One of the topics of conversation was aging-a wonderful topic for Christmas, don't you think? We all agreed that one of the first things to go when you hit middle age-after lines, wrinkles, sagging skin, liver spots, aches and pains, grey hair, and assorted other grumbles-is the memory. Once you hit 40, it's all downhill from there. Who cares who says differently? You begin to forget things. You begin to forget things. You begin..(sorry, couldn't resist that. Terrible, wasn't it?)

I coined a name for this condition when I hit forty and the fertilizer began to hit the fan (Christmas. I'm being polite. That  ends tomorrow). I call it: CRS-which means Can't Remember Shit. I'm surprised I remembered that-but I cheated, I wrote it down. CRS got the seal of approval from everyone. We had all tried all kinds of memory training-but fighting CRS? My solution: writing things down. Now all I need to remember once I have written everything down is what I did with the paper...It's possibly with my keys. I can never find those, either. And CRS hits when you get to 40. Sometimes it hits at 35, or 25. If you're from Essex, it hits at 12.

That was my Christmas. And yesterday, there was ice on the ground (the borough never salts or grits the roads or pavement; they want people to fall over and break things and end up in the hospital. That is how they get their jollies. Idiots.), and I went, as the (cute) saying goes, ass over tit and ended up splat on the ground in the middle of the road. Some prat stopped his car and waited for me to get up and move out of his way. Did he help? Of course not. He just looked, looked at his watch, and waved his arm for me to move. I wanted to wave my arm-complete with one finger sticking up-but I was afraid he might drive over me. So much for the absolute myth of the Brits having manners. But I was only bruised-which is good, because I didn't want to be carted off to hospital. Who knows which part of my anatomy they might amputate?

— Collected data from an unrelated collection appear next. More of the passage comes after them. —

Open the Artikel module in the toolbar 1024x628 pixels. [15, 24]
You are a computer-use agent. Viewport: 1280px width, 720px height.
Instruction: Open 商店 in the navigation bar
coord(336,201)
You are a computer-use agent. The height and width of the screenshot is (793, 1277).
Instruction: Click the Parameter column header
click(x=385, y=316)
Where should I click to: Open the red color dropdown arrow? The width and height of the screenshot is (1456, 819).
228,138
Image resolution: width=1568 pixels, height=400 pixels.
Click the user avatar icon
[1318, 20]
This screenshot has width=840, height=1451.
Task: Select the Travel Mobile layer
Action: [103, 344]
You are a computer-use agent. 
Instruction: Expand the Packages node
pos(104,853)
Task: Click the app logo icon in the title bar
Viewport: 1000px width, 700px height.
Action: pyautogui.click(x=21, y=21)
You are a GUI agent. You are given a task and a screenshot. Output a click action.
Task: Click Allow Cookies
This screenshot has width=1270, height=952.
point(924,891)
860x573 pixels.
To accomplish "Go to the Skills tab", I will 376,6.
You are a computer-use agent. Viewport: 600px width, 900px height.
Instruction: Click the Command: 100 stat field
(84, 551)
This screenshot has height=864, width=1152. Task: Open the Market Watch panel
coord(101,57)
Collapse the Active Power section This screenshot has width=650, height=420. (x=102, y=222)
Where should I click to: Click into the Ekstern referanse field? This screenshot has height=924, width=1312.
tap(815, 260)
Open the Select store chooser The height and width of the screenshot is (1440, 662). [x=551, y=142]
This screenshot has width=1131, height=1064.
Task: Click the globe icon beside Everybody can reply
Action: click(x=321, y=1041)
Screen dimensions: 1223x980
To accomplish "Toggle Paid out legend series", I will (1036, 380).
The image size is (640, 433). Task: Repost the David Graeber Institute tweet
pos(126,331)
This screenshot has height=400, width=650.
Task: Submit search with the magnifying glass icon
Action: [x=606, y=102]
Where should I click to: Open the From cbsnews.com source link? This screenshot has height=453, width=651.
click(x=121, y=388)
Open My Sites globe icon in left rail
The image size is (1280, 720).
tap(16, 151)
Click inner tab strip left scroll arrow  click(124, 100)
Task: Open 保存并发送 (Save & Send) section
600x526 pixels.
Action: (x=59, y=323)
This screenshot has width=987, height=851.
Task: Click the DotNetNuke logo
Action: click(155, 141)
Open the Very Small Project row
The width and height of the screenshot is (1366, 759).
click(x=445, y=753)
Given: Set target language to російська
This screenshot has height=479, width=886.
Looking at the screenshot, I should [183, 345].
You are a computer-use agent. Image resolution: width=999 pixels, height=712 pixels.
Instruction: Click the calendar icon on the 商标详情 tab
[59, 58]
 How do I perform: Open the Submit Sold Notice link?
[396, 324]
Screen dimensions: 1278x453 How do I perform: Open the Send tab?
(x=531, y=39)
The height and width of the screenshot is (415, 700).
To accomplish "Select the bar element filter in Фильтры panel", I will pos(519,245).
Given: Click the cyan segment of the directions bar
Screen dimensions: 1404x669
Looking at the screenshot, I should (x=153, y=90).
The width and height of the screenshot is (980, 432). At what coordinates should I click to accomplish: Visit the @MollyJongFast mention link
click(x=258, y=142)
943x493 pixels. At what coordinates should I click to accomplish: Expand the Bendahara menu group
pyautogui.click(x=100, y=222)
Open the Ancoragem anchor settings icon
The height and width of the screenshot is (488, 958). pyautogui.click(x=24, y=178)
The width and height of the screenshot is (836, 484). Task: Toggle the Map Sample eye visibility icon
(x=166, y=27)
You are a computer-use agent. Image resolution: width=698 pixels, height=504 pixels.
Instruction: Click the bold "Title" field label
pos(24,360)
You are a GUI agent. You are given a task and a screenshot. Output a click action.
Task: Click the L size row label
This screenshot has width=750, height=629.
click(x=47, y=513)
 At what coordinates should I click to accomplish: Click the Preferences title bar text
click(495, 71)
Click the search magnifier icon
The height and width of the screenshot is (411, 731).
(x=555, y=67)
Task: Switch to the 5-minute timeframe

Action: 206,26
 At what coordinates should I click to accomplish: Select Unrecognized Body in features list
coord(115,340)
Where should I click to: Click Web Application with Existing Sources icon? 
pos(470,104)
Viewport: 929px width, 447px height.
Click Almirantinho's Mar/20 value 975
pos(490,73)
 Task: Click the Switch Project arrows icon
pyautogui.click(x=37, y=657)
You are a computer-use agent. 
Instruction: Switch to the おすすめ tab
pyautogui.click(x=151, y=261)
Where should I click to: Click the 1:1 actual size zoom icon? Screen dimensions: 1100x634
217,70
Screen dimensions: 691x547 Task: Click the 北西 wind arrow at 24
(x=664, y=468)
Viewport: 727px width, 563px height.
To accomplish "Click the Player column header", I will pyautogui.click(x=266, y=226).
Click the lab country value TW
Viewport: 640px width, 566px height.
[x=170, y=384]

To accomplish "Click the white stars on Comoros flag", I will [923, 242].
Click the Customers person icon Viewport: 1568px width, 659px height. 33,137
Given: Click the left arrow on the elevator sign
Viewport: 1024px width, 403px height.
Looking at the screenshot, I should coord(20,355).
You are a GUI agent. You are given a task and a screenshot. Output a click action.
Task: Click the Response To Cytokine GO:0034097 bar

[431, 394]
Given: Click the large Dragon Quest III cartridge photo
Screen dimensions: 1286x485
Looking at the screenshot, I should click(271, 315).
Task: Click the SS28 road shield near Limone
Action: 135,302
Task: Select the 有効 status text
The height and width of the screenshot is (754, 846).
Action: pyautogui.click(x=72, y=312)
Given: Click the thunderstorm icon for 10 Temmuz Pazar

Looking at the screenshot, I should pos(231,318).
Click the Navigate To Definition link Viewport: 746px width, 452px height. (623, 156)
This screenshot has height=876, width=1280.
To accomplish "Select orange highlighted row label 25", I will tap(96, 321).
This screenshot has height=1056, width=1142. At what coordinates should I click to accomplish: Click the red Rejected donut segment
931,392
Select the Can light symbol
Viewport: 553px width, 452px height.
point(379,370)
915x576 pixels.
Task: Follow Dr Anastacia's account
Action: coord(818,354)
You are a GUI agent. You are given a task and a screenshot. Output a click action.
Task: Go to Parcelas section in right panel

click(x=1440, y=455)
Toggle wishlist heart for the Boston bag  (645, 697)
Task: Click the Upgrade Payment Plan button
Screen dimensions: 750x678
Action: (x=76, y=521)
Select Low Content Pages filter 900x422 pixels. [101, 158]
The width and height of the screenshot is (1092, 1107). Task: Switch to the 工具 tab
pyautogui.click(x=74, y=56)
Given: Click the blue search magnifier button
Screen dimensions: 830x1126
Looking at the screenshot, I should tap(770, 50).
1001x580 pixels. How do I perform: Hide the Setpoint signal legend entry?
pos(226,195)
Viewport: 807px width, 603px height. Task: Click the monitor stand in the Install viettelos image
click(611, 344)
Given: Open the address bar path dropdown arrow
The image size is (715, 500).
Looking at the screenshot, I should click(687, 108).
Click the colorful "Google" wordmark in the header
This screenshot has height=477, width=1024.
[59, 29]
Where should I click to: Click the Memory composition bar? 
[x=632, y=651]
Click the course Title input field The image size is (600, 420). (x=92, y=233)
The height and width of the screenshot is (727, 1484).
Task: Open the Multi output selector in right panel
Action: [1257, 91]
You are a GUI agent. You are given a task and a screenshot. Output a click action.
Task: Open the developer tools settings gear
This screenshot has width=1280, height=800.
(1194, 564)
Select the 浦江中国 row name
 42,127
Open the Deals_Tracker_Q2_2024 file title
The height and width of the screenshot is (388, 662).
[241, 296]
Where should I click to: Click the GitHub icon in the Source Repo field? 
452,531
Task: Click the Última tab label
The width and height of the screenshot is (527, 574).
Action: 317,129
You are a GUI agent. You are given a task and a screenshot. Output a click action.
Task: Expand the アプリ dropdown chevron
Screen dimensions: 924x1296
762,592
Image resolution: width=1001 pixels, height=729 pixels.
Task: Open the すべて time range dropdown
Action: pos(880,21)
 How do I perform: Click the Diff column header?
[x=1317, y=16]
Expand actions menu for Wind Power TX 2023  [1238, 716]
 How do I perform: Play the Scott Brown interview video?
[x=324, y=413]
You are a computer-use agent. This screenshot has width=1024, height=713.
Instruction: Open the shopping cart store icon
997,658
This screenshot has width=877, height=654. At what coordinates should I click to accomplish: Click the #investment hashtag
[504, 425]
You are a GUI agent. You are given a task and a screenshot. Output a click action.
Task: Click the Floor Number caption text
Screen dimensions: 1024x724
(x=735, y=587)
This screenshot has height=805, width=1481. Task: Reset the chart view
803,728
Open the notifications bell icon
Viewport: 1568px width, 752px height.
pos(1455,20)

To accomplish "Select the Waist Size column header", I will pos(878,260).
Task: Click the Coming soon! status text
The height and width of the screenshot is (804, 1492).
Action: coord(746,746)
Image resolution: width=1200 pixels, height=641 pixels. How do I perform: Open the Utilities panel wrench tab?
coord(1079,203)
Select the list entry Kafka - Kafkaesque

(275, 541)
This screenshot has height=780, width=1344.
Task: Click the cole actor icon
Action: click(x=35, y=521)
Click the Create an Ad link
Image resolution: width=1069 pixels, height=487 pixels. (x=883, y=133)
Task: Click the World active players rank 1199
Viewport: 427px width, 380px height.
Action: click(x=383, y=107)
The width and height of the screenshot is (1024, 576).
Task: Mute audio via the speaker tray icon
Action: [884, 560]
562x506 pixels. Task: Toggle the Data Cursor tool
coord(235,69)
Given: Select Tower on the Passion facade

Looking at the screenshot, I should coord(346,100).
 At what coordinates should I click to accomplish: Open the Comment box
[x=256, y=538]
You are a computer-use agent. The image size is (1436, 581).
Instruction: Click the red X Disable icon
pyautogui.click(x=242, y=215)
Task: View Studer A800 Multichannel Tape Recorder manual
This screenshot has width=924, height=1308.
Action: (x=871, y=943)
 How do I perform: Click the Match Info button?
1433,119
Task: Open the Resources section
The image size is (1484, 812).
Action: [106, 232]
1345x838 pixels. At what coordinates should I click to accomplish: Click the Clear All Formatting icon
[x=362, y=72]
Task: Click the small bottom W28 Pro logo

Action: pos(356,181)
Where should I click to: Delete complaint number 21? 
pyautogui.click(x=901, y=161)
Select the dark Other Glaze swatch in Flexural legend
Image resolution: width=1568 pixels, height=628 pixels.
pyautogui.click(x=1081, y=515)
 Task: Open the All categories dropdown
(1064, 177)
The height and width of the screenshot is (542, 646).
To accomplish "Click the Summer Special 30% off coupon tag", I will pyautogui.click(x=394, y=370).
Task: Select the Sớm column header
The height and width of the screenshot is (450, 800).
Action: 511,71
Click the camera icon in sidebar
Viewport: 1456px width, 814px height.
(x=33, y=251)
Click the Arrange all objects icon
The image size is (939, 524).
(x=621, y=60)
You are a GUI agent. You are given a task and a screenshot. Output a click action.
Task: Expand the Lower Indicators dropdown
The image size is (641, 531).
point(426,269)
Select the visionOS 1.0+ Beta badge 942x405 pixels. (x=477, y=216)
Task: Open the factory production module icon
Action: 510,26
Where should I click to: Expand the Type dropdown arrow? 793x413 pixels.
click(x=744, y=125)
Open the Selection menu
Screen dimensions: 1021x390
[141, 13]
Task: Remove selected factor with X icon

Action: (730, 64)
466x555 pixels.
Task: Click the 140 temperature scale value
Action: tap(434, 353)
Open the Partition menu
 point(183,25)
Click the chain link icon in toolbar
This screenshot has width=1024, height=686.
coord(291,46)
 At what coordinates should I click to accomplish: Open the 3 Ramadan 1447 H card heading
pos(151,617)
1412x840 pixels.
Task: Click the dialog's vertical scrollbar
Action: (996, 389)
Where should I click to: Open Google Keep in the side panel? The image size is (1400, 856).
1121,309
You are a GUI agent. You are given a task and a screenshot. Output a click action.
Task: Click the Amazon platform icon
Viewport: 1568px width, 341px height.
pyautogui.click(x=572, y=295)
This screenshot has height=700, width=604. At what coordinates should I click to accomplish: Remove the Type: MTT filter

Now I am getting ready for New Year's Eve-but I will do what I did on Boxing Day: eat very, very little.It took me two days just to be able to zip up my jeans! I will have a few drinks, though. After all, calories don't count until tomorrow. And I think I ate at least a week's worth of those last week.

I haven't written any new year's resolutions yet-not because I will write them and forget where I put them, but because I always end up breaking them the next day. But I am thinking about it. I do know that I have had a very, very bad five years-very bad. Gentamicin in 2010 trumps everything-all the bad chest infections, all the other stuff-but cancer trumps that. If I could wipe out 2010 through 2014, I would do so in a millisecond. But that all happened, and I need to somehow let it go. So I think that number one on my new year's resolution list would have to be to let go of everything (and everyone)-difficult to do, easy to say.

I'm working on it. And by tomorrow I will have a list of resolutions I will really keep. No shopping. No more stuff. Health-that comes first. If you don't have your health, what else could possibly matter?

Happy New Year. Celebrate. Eat (oh, no, not again!!), drink (absolutely), and leave 2014 behind. In my case, well behind. It's a new year. It's a new chapter. I don't know how long I am going to be here, but I can tell you that I will make the most of every minute. So-see you tomorrow!!!!